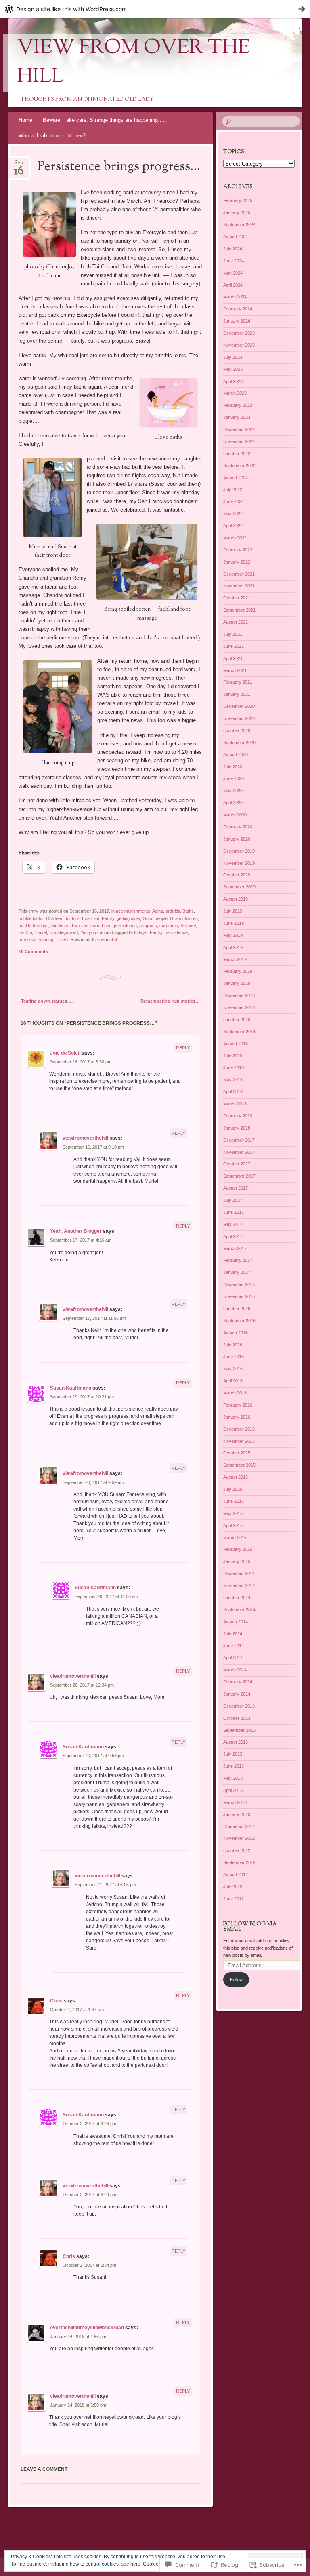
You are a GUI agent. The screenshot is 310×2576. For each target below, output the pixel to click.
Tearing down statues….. (44, 1001)
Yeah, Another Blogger (76, 1231)
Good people (155, 918)
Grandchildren (184, 918)
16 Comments (33, 951)
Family (108, 918)
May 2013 (233, 1778)
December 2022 (239, 429)
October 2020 (236, 730)
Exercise (90, 918)
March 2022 (235, 537)
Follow (236, 1979)
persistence (125, 925)
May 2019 (233, 935)
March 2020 (235, 814)
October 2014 (236, 1597)
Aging (157, 911)
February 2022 (237, 549)
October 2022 (236, 453)
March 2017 (235, 1248)
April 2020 (233, 802)
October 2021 (236, 597)
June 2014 (233, 1645)
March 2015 (235, 1537)
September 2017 (239, 1176)
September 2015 (239, 1465)
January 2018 (236, 1128)
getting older (128, 918)
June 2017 (233, 1212)
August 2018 (235, 1043)
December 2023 (239, 333)
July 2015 (232, 1489)
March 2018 (235, 1103)
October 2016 (236, 1308)
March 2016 (235, 1392)
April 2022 (233, 525)
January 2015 (236, 1561)
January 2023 (236, 417)
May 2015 (233, 1513)
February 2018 (237, 1115)
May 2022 (233, 513)
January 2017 (236, 1272)
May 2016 (233, 1368)
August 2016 (235, 1332)
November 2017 (239, 1152)
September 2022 (239, 465)
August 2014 (235, 1621)
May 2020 (233, 790)
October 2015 (236, 1452)
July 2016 (232, 1344)
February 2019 (237, 971)
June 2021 (233, 646)
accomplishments (133, 911)
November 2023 (239, 345)
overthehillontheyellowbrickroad (87, 2327)
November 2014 (239, 1585)
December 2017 (239, 1140)
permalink (108, 939)
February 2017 (237, 1260)
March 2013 (235, 1802)
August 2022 (235, 477)
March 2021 (235, 670)
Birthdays (138, 932)
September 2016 (239, 1320)
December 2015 (239, 1429)
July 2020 (232, 766)
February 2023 (237, 405)
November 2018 (239, 1007)
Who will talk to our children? (52, 136)
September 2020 (239, 742)
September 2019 (239, 886)
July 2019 (232, 911)
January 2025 (236, 212)
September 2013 (239, 1730)
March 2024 (235, 296)
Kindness (60, 925)
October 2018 (236, 1019)
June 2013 (233, 1766)
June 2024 (233, 260)
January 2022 (236, 562)
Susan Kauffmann (70, 1388)
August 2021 (235, 622)
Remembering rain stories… (172, 1001)
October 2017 (236, 1163)
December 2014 (239, 1573)
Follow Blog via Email (250, 1927)
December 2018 (239, 995)
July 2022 (232, 489)
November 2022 (239, 441)
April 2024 (233, 285)
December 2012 (239, 1826)
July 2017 (232, 1200)
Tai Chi (25, 932)
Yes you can (92, 932)
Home (25, 120)
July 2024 (232, 248)
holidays (41, 925)
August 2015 (235, 1477)
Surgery (188, 925)
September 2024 (239, 224)
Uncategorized (63, 932)
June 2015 (233, 1501)
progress (148, 925)
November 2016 (239, 1296)
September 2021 (239, 610)
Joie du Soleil (65, 1053)
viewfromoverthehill (85, 1138)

————————

* Description of the task *
An exact repetition of all the records above is required, excluding the pictures.

* Solved exercise *
You are a GUI agent. The screenshot is 310×2576. For each target below, output the pixel to click.
Tearing down statues….. (44, 1001)
Yeah, Another Blogger (76, 1231)
Good people (155, 918)
Grandchildren (184, 918)
16 Comments (33, 951)
Family (108, 918)
May 2013 (233, 1778)
December 2022 (239, 429)
October 2020 (236, 730)
Exercise (90, 918)
March 2022 (235, 537)
Follow (236, 1979)
persistence (125, 925)
May 2019 (233, 935)
March 2020 (235, 814)
October 2014 (236, 1597)
Aging (157, 911)
February 2022 (237, 549)
October 2022 (236, 453)
March 2017 (235, 1248)
April 2020 (233, 802)
October 2021 (236, 597)
June 2014 (233, 1645)
March 2015 (235, 1537)
September 2017 (239, 1176)
September 2015 (239, 1465)
January 2018 (236, 1128)
getting older (128, 918)
June 2017 (233, 1212)
August 2018 (235, 1043)
December 2023 (239, 333)
July 2015 (232, 1489)
March 2018 (235, 1103)
October 2016 (236, 1308)
March 2016 (235, 1392)
April 2022 (233, 525)
January 2015 (236, 1561)
January 2023 (236, 417)
May 2015 (233, 1513)
February 2018 (237, 1115)
May 2022 (233, 513)
January 2017 (236, 1272)
May 2016 (233, 1368)
August 2016 (235, 1332)
November 2017 (239, 1152)
September 2022 (239, 465)
August 2014 (235, 1621)
May 2020 (233, 790)
October 2015 (236, 1452)
July 2016 (232, 1344)
February 2019 (237, 971)
June 2021 (233, 646)
accomplishments (133, 911)
November 2023 (239, 345)
overthehillontheyellowbrickroad (87, 2327)
November 2014 (239, 1585)
December 2017 (239, 1140)
permalink (108, 939)
February 2017 (237, 1260)
March 2013 (235, 1802)
August 2022 (235, 477)
March 2021 (235, 670)
Birthdays (138, 932)
September 2016 (239, 1320)
December 2015 (239, 1429)
July 2020 (232, 766)
February 2023 (237, 405)
November 2018 (239, 1007)
Who will talk to our children? (52, 136)
September 2020 (239, 742)
September 2019 (239, 886)
July 2019 (232, 911)
January 2025 (236, 212)
September 2013 (239, 1730)
March 2024 (235, 296)
Kindness (60, 925)
October 2018 (236, 1019)
June 2013 (233, 1766)
June 2024 (233, 260)
January 2022 (236, 562)
Susan Kauffmann (70, 1388)
August 2021 (235, 622)
Remembering rain stories… (172, 1001)
October 2017 (236, 1163)
December 2014 (239, 1573)
Follow Blog via Email (250, 1927)
December 2018 (239, 995)
July 2022 (232, 489)
November 2022 (239, 441)
April 2024 (233, 285)
December 2012 (239, 1826)
July 2017 (232, 1200)
Tai Chi (25, 932)
Yes you can (92, 932)
Home (25, 120)
July 2024 (232, 248)
holidays (41, 925)
August 2015 (235, 1477)
Surgery (188, 925)
September 2024 (239, 224)
Uncategorized (63, 932)
June 2015 (233, 1501)
progress (148, 925)
November 2016 (239, 1296)
September 2021 (239, 610)
Joie du Soleil (65, 1053)
viewfromoverthehill (85, 1138)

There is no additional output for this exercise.